■ WHAT IS REQUIRED ■
From the entries below, output the line with "This screenshot has width=1600, height=476." and each following line up to and including the line with "Task: Click the Infinity token logo avatar", exactly as written.

BEGIN STUDY MATERIAL

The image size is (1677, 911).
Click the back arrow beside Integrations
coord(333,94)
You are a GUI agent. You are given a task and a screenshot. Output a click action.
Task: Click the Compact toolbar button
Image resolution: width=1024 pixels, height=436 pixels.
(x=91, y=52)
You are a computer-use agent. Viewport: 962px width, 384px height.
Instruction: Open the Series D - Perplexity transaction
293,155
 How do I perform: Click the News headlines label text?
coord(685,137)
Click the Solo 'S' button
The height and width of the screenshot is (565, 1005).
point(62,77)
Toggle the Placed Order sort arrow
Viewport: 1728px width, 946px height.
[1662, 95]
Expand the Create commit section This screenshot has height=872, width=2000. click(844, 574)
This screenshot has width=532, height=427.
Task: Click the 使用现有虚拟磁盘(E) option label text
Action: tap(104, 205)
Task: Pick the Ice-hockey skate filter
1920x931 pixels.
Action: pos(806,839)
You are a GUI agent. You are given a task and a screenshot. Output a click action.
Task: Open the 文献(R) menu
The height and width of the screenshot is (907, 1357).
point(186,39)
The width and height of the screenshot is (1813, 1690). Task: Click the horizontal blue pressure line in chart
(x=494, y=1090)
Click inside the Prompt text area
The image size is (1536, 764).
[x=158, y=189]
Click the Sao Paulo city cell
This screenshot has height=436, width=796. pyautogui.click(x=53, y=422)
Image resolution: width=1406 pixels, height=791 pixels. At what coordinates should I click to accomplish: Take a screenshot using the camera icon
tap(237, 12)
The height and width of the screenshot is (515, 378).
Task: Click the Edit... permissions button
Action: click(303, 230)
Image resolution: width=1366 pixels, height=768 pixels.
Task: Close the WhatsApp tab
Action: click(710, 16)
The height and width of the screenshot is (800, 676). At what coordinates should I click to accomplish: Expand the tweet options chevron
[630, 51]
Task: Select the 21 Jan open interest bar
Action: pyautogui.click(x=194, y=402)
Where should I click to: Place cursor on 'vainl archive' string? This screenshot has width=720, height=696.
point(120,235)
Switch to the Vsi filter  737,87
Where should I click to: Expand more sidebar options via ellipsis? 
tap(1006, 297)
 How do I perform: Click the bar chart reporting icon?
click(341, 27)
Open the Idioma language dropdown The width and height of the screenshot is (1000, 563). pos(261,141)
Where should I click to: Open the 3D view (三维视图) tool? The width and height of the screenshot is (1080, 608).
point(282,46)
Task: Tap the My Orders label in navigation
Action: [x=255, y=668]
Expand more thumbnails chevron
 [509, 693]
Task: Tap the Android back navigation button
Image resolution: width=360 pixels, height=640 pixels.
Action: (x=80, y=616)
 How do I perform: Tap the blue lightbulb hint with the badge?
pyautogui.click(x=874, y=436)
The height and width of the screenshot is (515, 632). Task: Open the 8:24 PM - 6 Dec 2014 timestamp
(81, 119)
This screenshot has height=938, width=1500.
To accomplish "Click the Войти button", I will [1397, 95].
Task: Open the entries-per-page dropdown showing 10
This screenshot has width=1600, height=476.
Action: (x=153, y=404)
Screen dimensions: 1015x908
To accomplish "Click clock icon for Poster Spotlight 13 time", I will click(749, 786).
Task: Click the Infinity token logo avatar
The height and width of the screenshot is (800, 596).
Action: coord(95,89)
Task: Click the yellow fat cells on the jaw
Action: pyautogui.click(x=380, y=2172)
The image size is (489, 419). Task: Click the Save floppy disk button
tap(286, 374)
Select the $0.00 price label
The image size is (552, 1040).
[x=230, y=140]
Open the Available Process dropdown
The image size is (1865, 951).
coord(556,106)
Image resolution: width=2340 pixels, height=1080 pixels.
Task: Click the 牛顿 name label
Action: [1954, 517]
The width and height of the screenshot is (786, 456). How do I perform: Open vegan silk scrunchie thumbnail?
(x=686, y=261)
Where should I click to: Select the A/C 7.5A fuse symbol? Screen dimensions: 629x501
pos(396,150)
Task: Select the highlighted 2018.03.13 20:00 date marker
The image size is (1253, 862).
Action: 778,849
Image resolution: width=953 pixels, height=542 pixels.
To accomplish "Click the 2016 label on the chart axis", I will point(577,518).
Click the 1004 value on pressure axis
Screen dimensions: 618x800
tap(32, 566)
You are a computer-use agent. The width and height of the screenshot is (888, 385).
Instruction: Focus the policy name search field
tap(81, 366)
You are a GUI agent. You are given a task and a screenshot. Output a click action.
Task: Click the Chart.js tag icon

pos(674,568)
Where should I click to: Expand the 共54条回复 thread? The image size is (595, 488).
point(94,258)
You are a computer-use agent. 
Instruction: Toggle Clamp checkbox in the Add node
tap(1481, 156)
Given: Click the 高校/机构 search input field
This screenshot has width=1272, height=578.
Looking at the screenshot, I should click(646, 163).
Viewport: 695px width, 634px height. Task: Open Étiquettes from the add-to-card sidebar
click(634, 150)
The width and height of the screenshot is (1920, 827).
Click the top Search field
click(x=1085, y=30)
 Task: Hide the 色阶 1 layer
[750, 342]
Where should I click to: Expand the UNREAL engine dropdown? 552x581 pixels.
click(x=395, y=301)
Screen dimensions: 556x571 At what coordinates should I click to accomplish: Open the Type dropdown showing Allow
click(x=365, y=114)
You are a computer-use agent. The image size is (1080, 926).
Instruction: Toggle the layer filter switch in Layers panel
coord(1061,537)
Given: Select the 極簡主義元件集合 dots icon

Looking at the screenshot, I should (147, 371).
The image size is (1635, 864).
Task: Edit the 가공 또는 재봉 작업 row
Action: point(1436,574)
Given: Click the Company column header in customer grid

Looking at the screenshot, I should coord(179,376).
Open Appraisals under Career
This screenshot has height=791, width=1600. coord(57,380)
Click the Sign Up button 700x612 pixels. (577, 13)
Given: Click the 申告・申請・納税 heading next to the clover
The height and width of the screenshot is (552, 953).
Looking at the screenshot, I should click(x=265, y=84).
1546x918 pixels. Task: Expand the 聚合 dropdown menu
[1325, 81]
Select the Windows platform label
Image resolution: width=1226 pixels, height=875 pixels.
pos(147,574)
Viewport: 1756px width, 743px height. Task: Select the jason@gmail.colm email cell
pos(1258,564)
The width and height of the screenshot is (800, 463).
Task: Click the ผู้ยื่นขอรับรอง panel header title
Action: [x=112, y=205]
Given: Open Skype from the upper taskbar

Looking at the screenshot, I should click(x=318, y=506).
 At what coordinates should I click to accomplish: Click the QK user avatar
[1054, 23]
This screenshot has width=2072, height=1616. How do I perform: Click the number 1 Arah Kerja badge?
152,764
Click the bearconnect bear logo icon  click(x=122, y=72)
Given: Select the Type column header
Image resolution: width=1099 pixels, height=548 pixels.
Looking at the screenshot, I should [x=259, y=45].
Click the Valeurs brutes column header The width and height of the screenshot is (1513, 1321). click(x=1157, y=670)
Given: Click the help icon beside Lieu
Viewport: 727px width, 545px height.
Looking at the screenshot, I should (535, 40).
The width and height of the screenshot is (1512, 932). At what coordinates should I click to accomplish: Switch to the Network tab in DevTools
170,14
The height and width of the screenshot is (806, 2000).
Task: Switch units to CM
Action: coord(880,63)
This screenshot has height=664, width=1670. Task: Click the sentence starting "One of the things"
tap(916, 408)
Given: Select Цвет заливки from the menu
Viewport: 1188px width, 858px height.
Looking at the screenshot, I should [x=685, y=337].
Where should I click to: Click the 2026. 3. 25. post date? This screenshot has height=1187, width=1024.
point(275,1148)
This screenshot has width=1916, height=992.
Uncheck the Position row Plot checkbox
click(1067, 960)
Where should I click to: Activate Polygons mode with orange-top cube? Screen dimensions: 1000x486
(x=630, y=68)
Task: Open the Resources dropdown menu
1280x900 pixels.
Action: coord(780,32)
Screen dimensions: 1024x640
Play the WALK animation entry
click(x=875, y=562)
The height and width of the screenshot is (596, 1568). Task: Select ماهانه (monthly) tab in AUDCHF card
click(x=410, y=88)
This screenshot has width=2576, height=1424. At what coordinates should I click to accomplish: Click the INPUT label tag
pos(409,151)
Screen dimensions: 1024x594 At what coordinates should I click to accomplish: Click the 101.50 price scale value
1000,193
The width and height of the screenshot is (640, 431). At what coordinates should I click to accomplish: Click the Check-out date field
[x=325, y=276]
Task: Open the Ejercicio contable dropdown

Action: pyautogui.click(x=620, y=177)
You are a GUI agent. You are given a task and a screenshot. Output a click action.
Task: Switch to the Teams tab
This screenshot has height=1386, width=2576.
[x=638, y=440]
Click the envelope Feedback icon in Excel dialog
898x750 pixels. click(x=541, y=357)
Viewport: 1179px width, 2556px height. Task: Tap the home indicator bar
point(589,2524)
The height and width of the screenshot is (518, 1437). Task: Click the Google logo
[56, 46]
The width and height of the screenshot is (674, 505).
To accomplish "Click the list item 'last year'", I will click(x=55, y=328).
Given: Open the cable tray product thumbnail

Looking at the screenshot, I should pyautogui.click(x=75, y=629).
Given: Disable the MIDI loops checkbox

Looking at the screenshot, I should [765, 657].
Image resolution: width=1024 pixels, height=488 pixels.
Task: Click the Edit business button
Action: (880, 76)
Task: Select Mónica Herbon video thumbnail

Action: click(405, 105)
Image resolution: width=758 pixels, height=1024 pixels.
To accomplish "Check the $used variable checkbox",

END STUDY MATERIAL

■ TASK RESPONSE ■
This screenshot has width=1600, height=476.
Action: (x=153, y=404)
Screen dimensions: 1015x908
To accomplish "Click clock icon for Poster Spotlight 13 time", I will click(749, 786).
Task: Click the Infinity token logo avatar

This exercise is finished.